Linc Energy (LNC) chief Peter Bond certainly talks a good story.
The Australian company with global ambitions and a vast array of projects in conventional and experimental energy developments has been one of the best performers on the ASX during the past few days.
It rose 7.1% this morning to $1.66 on the news that it had discovered oil soaked rocks in Alaska. That followed a more than 9% jump yesterday after it revalued its Gulf Coast oil assets.
In January, the company hit the headlines and the ASX screens over a shale oil discovery in South Australia's Arkaringa Basin that "could fuel Australia''.
The tabloids breathlessly reported the find could contain upwards of "100 billion barrels of oil worth an estimated $20 trillion".

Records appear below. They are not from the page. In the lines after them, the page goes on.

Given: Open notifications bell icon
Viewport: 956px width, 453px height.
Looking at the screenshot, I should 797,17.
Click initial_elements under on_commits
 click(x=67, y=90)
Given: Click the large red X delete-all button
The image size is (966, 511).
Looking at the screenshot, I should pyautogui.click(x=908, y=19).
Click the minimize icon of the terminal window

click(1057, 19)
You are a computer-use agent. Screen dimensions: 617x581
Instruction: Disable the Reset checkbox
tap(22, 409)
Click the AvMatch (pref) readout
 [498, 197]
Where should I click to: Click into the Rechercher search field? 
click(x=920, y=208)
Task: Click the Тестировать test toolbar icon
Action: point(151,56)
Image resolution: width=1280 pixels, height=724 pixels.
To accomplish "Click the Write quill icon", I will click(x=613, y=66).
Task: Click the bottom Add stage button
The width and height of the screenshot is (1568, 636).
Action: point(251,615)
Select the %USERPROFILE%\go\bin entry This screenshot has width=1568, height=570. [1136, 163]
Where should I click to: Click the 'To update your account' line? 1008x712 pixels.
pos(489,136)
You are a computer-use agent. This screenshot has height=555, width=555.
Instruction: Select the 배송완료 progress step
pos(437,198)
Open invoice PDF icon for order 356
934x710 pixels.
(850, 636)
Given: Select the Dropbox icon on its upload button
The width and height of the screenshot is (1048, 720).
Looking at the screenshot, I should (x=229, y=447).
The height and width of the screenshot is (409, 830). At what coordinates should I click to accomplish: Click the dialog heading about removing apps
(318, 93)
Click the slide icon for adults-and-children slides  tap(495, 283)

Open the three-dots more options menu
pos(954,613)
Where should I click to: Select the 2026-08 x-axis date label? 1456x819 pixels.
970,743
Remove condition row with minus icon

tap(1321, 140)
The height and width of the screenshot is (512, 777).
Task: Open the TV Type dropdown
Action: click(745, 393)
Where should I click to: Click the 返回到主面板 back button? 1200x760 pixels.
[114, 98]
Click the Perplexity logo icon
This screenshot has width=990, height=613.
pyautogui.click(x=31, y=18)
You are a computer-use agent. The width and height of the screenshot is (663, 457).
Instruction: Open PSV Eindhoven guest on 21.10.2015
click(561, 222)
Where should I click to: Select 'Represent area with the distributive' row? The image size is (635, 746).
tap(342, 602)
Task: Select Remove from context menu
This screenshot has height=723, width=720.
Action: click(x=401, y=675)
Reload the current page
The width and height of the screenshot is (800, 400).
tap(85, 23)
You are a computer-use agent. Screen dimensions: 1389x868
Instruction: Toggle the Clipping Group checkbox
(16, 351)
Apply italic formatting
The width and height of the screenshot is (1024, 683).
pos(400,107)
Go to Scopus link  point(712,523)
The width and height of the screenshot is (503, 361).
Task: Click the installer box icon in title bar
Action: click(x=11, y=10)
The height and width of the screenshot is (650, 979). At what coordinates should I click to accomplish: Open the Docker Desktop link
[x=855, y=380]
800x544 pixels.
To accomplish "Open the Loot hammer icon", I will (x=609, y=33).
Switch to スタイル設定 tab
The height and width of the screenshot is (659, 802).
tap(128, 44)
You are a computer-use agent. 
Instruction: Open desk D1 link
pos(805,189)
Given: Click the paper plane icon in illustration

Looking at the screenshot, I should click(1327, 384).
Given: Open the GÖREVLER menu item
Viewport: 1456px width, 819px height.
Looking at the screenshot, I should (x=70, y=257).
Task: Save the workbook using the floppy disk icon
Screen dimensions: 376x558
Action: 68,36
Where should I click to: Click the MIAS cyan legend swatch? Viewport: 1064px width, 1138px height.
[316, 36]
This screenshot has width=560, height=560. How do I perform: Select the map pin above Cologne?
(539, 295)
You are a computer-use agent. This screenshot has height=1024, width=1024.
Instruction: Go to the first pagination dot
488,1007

Not surprisingly, Linc's share price soared, punching through $2.80. Since then, however, despite reports that it had hired Barclays to track down a partner big enough to fund further exploration and development, there has been little news on the project.
Among its unconventional energy projects, Linc is involved in developing Underground Coal Gasification which, it is at pains to point out, is not coal seam gas.
Loved by speculators, Linc has grown into a top 200 company although it has yet to deliver when it comes to earnings (see Brendon Lau's Three small caps morphing into market leaders). Its only profit since 2009 was in 2011 when it reported a $296.45 million profit.
Last year, it notched up a $63.81 million loss which followed on from a $61.89 million deficit the previous year.